Initially, I was convinced my child was missing his biological hunger/fullness cues. Those hours of cluster feeding would typically take place late at night when the rest of the house was asleep. That time with Jaidev was really memorable and very special for us; it was just me and him but it was also extremely challenging. I was exhausted, my back was in pain, my pelvic muscles were healing, my nipples were raw and sleep was non-existent.
During the cluster feeds my baby would cry and cry at my breast for milk. I didn’t get it. How could he be so calm at my chest one minute and then so upset? Was this going to last forever? How was I going to survive? It felt like I was in a tunnel with no end in sight. I worried he was somehow starving (he wasn’t) and would offer ad lib formula through a bottle. The bottles of formula would help settle Jaidev but I also knew that if I was going to offer top up every night, I was going to risk not giving my breasts an opportunity to build a proper supply.
My goal was to exclusively breastfeed my child. I decided that in order to stay motivated I needed to see the end from the beginning; if I wanted breastfeeding to work for us then I needed to give it a fair shot before deciding to throw in the towel. I worked on small goals – trying to get through day by day. And then week by week. And now month by month.
I relied heavily on my tribe of women for support. My sister, friends and colleagues were all sideline cheerleaders encouraging me to do what felt right. There were women who completely formula fed, others who exclusively pumped, exclusively breastfed and some who did a mixture of it all – each of them reminded me to stay strong, confident and to check-in with my own emotional and mental wellbeing.
Fast forward five months: Jaidev and I have an amazing breastfeeding relationship. In my experience, we couldn’t have been successful at maintaining this relationship without the nipple shield. It was our saving grace. I worried Jaidev would always need the shield or that he wouldn’t reap the full benefits of breastfeeding with it, but I was wrong. Around the time he turned four months he was able to latch directly on my breast. I still remember that exact moment when he latched directly onto my nipple, my eyes welled up with tears, I whispered “we did it” and called my husband over to witness the magic. I was ecstatic that I wouldn’t have to rely on the nipple shield anymore.

Screenshot grounding data
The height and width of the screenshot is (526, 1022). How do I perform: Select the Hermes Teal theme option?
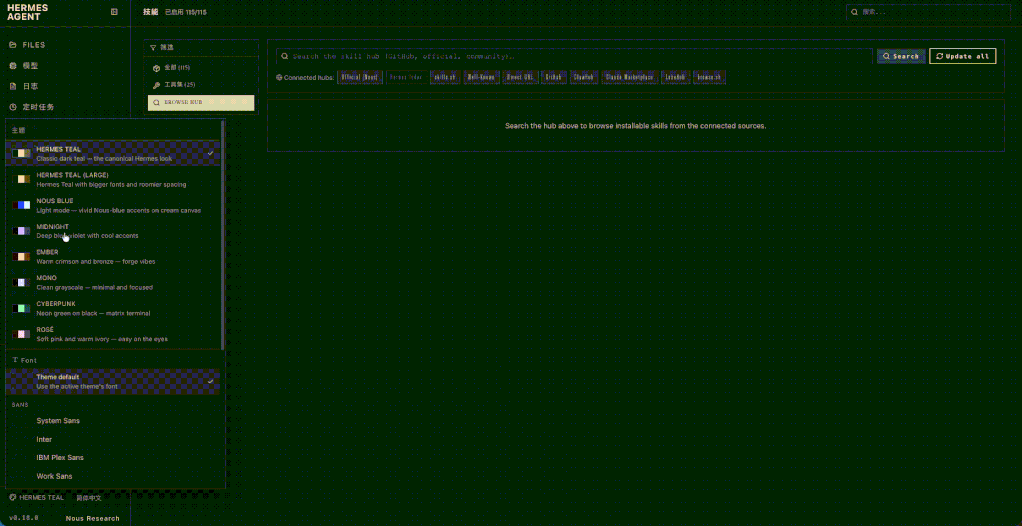tap(113, 154)
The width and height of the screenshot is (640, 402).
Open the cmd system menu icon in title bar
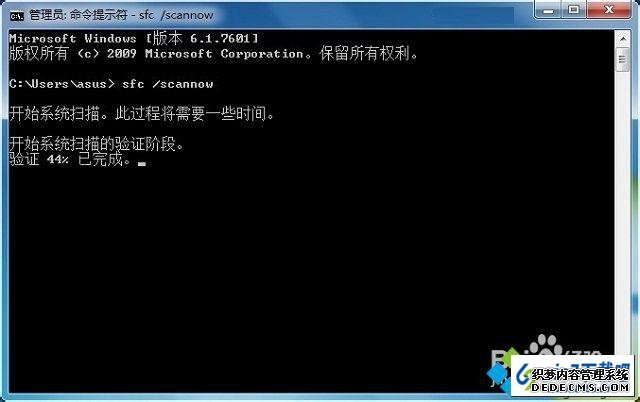click(x=17, y=16)
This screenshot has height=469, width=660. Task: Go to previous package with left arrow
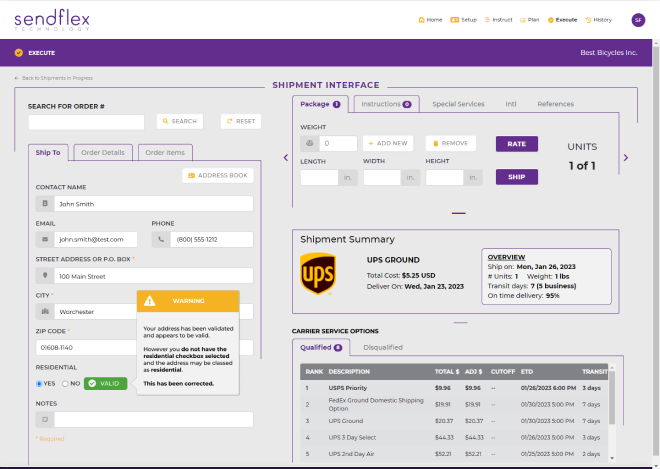(286, 157)
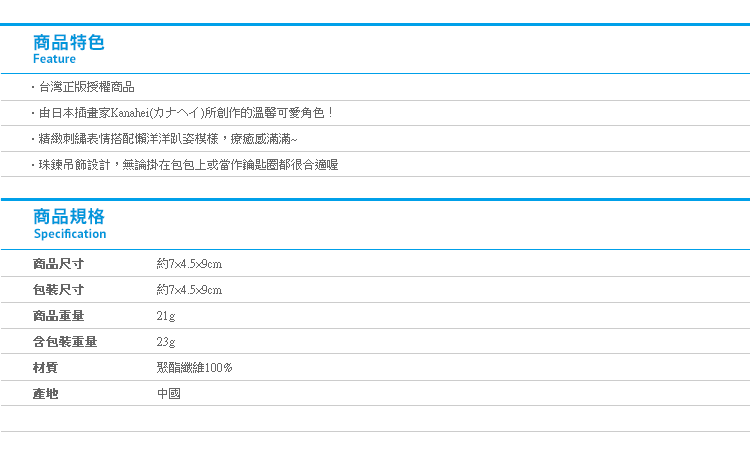Screen dimensions: 750x476
Task: Select the 聚酯纖維100% material value
Action: coord(195,367)
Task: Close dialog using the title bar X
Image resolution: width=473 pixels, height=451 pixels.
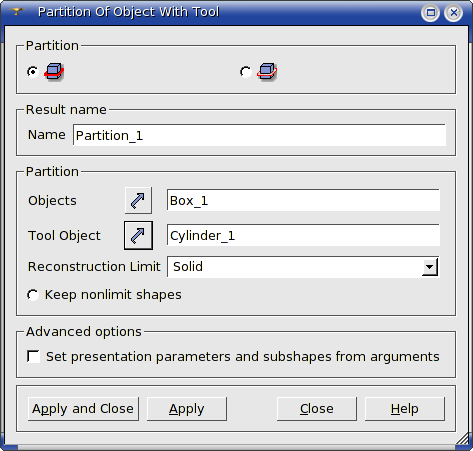Action: coord(453,13)
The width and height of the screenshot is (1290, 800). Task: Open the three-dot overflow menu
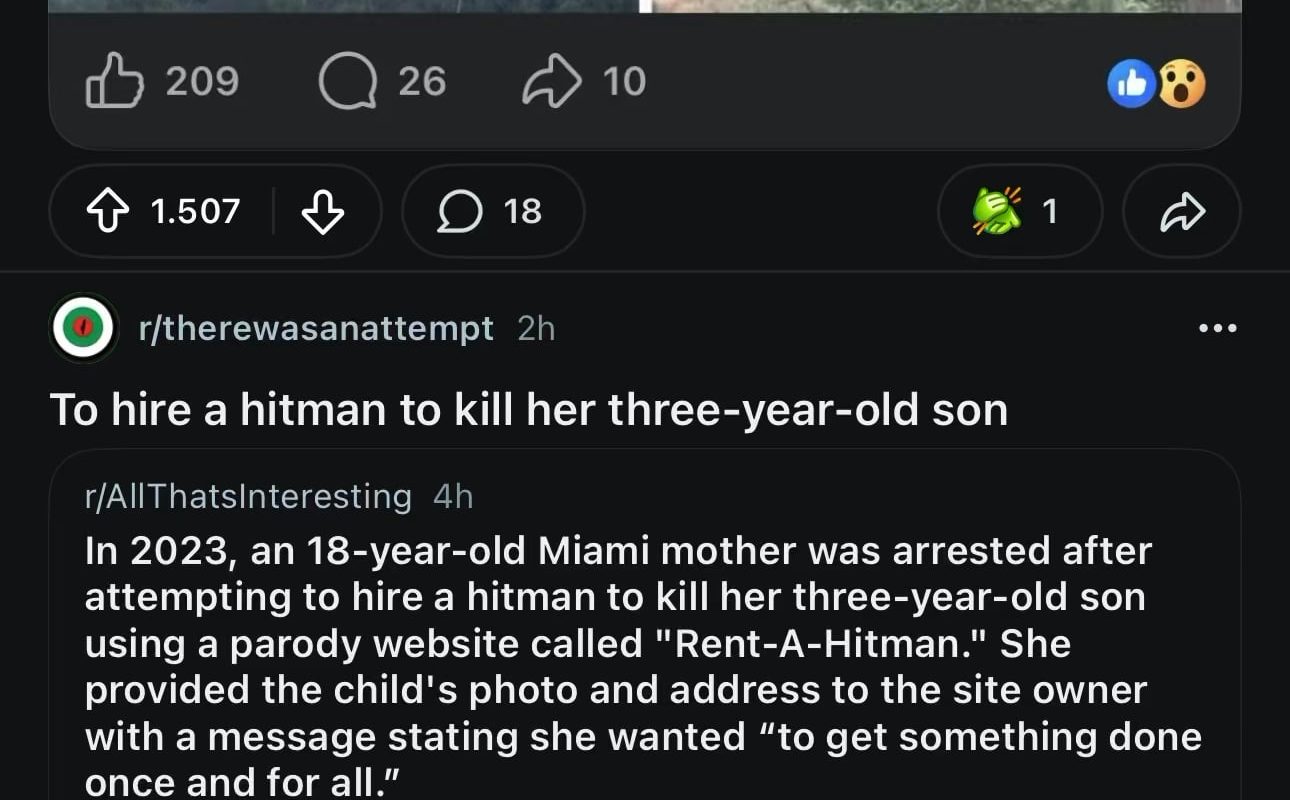(1217, 327)
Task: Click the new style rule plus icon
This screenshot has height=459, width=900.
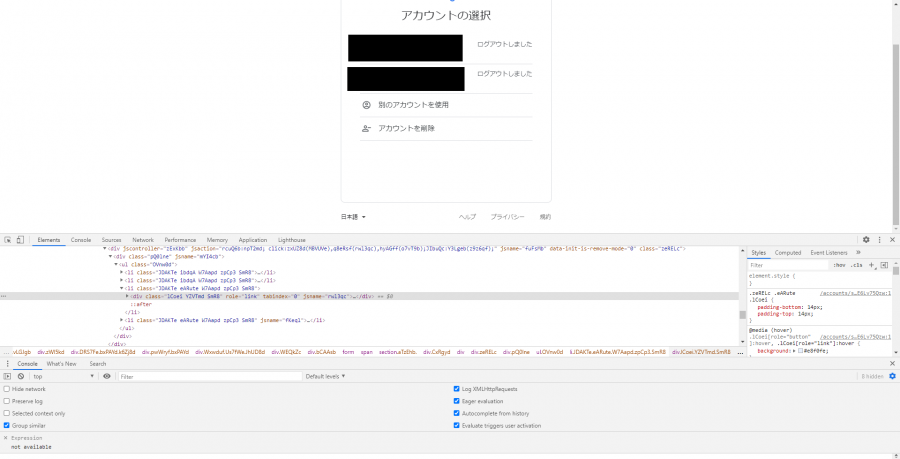Action: (x=872, y=265)
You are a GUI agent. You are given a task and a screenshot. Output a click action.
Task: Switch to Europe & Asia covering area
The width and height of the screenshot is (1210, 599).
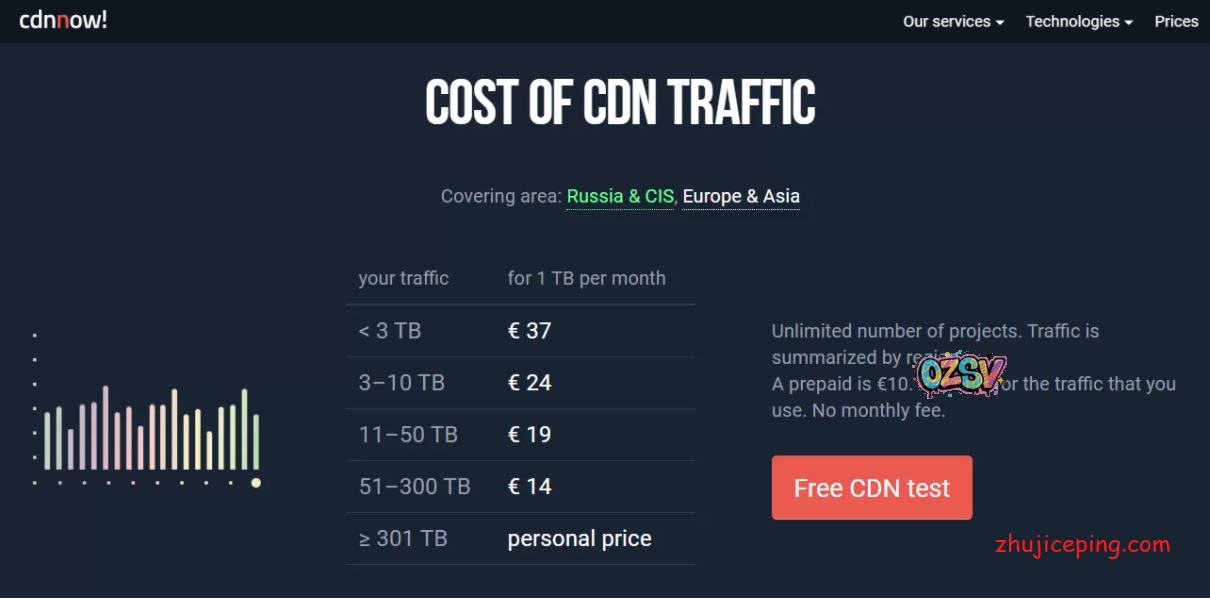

> **PROBLEMS TO SOLVE**
a - Answer these questions using the breastfeeding account that precedes the rows:
(i) At what time of day did the cluster feeds typically take place?
(ii) Which people are named as the writer's sideline cheerleaders?
(iii) At around what age was Jaidev able to latch directly onto the breast?
b - Carry on the breastfeeding account that precedes the rows, beginning after its final sentence.

> **REPLIES**
a -
(i) Late at night, when the rest of the house was asleep.
(ii) Her sister, friends and colleagues.
(iii) Around the time he turned four months.

b -
It’s interesting how life works. I spent weeks feeling almost burdened by breastfeeding and now I’m saddened by the thought of him weaning. Apart from being able to supply my child with antibodies, anti-allergens, growth factors and anti-viruses via breastfeeding, I’m going mostly miss the way he holds my hand, his smiles when he takes a break f or the way he looks so peaceful in my arms. I’ll be sad when this happens, but I’ll let Jaidev take the lead and follow along.
What’s the point here? I wanted to communicate the challenges of breastfeeding that often get over shadowed by the enormous work of delivery. I want to share my experience in hopes that perhaps someone out there can be better prepared or perhaps someone else can relate. It comes as no surprise, I’m an advocate for breastfeeding, but always remember this:
Breastfeeding does not trump a mothers mental health.
If you’re feeling challenged by breastfeeding, need a confidence boost or even some support – go get it. And if it’s not working, then that is okay. There are other options available to help you nourish your baby so that you can work on being the super mama that you are.